= London Co-operative Society =

Former consumer co-operative in London, England

The London Co-operative Society (LCS) was a consumer co-operative society in the United Kingdom.

== History ==
The Society was formed in September 1920 by the amalgamation of the Stratford Co-operative Society and the Edmonton Co-operative Society, two of the largest societies in the London Metropolitan area, forming the largest retail co-operative society in the United Kingdom. Initially, the LCS headquarters were located at 54 Maryland Street, Stratford, E.15. A key agreement reached with the London Trades Council and London Labour Party led to a plan to develop in Central London a meeting centre consisting of restaurant, general store, club and hall accommodations to address an unmet need of the city.

In 1921, the LCS was also joined by the West London Society, the Kingston Society and the Co-operative Brotherhood Trust. In addition, the Society also took over two branches of the Staines Co-operative Party. The consolidation of co-operative societies in the Greater London area continued until 1938, with the absorption of Hendon Co-operative Society in 1925, the North West London Co-operative Society in 1928, the Epping Co-operative Society in 1929, the Yiewsley Co-operative Society in 1931, the Willesden Junction Railway Society in 1935 and the Radlett Co-operative Society in 1938. Hence, the LCS was able to extend its area of the counties of Middlesex, Essex, Hertfordshire and Surrey. The company's general manager through part of this period (1924–1933) was Sidney Foster, who in 1933 went on to manage the Milk Marketing Board.

» **Exercise tasks**:
a - List the societies that the London Co-operative Society text says were absorbed by the LCS between 1925 and 1938.
b - Answer these questions from the London Co-operative Society text:
(i) In what month and year was the Society formed?
(ii) Where were the LCS headquarters initially located?
(iii) What did Sidney Foster go on to manage in 1933?
c - Return the passage of the London Co-operative Society text from "The London Co-operative" to "of the city.", copied word for word.

» **Records shown**:
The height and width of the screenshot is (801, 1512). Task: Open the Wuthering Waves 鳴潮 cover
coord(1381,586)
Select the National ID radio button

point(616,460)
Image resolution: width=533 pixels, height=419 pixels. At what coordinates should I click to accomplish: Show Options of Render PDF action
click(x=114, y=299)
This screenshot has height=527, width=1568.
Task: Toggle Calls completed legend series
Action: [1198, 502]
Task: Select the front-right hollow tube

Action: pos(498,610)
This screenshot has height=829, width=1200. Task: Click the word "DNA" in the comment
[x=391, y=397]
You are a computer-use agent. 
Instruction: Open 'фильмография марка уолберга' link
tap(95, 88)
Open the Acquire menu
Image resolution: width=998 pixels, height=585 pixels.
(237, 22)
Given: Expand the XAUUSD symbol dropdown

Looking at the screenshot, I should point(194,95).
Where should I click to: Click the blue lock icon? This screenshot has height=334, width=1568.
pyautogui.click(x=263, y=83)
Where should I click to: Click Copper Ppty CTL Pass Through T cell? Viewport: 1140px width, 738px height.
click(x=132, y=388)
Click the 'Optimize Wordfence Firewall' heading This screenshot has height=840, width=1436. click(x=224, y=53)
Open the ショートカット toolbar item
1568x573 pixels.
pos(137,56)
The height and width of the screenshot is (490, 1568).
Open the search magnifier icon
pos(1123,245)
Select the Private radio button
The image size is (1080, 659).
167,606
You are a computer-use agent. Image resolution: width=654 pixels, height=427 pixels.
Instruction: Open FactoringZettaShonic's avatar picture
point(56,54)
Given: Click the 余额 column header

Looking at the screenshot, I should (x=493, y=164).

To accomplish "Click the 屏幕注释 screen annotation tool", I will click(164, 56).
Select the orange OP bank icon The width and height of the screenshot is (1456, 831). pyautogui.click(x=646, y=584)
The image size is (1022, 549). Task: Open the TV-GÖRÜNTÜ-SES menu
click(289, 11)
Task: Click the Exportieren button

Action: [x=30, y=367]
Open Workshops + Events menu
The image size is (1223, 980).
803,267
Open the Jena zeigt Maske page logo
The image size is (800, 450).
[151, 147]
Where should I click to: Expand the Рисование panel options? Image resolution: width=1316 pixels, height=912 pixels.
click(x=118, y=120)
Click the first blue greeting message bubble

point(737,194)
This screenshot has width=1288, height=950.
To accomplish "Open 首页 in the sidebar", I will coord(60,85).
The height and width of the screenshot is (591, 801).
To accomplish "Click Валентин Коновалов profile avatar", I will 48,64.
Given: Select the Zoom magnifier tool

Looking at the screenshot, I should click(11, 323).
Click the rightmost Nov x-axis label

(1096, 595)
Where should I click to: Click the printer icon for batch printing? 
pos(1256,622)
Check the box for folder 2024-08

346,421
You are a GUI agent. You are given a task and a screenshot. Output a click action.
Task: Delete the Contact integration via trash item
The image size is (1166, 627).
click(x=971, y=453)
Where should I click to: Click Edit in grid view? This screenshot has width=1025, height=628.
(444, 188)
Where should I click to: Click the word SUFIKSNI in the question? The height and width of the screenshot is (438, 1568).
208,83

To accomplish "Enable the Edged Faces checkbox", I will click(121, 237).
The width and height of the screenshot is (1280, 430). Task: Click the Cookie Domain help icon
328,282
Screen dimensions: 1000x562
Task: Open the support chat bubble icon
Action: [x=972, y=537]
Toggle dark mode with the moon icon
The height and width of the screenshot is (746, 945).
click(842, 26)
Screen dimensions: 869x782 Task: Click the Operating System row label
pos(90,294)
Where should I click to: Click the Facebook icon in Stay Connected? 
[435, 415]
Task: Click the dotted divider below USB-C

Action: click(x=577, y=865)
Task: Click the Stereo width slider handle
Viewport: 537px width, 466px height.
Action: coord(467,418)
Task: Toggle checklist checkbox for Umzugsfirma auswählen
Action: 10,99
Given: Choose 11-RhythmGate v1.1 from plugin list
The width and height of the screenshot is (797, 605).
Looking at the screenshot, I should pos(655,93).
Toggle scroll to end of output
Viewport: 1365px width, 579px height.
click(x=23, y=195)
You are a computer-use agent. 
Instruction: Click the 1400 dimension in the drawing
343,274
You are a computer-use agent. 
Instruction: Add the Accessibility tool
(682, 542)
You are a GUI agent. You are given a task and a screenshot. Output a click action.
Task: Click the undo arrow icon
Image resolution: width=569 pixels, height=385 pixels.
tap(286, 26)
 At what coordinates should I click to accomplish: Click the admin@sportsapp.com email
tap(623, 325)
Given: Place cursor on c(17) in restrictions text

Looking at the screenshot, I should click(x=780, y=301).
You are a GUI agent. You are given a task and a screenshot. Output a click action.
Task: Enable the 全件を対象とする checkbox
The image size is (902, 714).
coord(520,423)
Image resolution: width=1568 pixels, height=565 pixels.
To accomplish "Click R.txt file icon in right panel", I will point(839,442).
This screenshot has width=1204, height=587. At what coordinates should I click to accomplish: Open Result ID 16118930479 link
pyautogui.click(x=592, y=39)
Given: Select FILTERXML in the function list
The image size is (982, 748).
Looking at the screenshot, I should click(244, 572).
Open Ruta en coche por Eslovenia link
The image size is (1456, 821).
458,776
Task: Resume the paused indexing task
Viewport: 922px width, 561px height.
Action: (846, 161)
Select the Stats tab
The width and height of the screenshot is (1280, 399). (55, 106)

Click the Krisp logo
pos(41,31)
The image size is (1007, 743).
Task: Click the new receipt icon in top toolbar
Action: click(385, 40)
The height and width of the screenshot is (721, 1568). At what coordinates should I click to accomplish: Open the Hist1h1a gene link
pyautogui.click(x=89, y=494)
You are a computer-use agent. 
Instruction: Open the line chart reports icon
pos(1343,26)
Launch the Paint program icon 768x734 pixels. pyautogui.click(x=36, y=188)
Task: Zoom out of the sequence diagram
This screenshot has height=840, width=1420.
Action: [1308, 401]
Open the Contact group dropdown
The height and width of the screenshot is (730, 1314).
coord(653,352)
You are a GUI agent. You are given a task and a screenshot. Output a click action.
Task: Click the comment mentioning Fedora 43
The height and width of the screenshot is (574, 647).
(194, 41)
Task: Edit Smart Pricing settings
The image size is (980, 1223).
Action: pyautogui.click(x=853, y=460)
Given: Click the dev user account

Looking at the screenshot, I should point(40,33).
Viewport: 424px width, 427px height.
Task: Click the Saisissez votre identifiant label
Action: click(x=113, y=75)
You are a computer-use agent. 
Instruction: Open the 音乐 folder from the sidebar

» **Answers for each item**:
a -
Hendon Co-operative Society
North West London Co-operative Society
Epping Co-operative Society
Yiewsley Co-operative Society
Willesden Junction Railway Society
Radlett Co-operative Society

b -
(i) September 1920
(ii) 54 Maryland Street, Stratford, E.15
(iii) The Milk Marketing Board

c -
The London Co-operative Society (LCS) was a consumer co-operative society in the United Kingdom.

== History ==
The Society was formed in September 1920 by the amalgamation of the Stratford Co-operative Society and the Edmonton Co-operative Society, two of the largest societies in the London Metropolitan area, forming the largest retail co-operative society in the United Kingdom. Initially, the LCS headquarters were located at 54 Maryland Street, Stratford, E.15. A key agreement reached with the London Trades Council and London Labour Party led to a plan to develop in Central London a meeting centre consisting of restaurant, general store, club and hall accommodations to address an unmet need of the city.